Evidence of enhanced inhibitory potential of Ferulic Acid Ethyl Ester towards modulating fibrillation and disassembling insulin fibrils

Abstract

The conversion of native conformation of protein into proteotoxic insoluble entities is not only confined to the protein misfolding diseases(PMDs) but also associated with pharmaceutically important proteins like insulin during the process of manufacturing/administration. Also all the neurodegenerative diseases are marked with increased level of oxidative stress. Thus finding anti-aggregation agents having anti-oxidant potential is utmost important to combat these complications. Herein, we performed biophysical, computational and imaging techniques to decipher the anti-aggregation propensity of a naturally occurring hydroxycinnamate- Ferulic acid ethyl ester(FAEE) that can cross blood brain barrier. Rayleigh light scattering(RLS) measurements, dye binding assays, Circular dichroism(CD) and Dynamic light scattering(DLS) measurements confirmed the efficient inhibition of insulin fibrillation by FAEE. The Stern-Volmer plot analysis reflected both the static and dynamic quenching mechanism of insulin by FAEE. Molecular docking and simulations results showed that FAEE bind and stabilizes the monomeric state of insulin with binding energy −6.3 kcal/mol. Moreover, the inhibiting effect of FAEE on the elongation phase of onward fibrillation in addition with triggering its fibril disassembling capability was also investigated. Both the stabilization of the protein structure and the restriction of monomers recruitment necessary for the fibrillar growth acts synergistically in providing FAEE its anti-aggregation effect.
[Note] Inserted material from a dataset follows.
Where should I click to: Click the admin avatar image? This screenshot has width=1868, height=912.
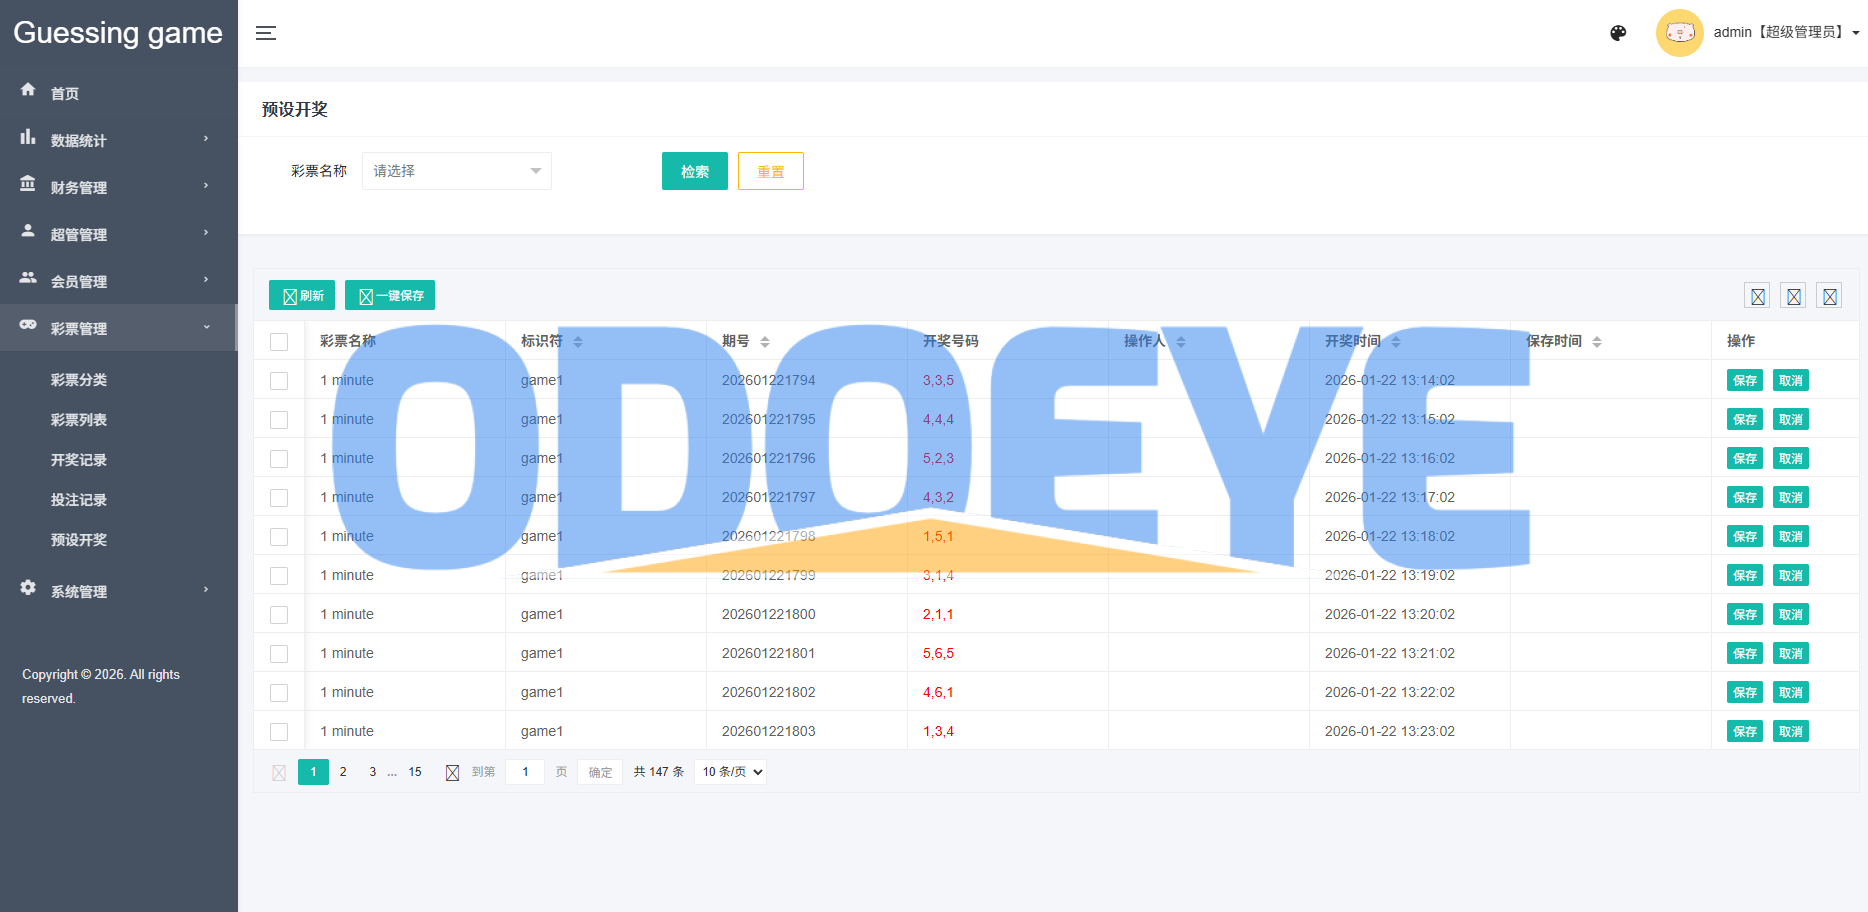point(1679,33)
Appearance of significantly lesser and shortened fibrils in FAEE presence was depicted by transmission electron microscopy. Overall, our finding establishes for the first time the anti-amyloidogenic role of lipophilic FAEE which can cross blood brain barrier. These findings may inspire the development of FAEE based formulations that could possibly treat amyloid-related diseases.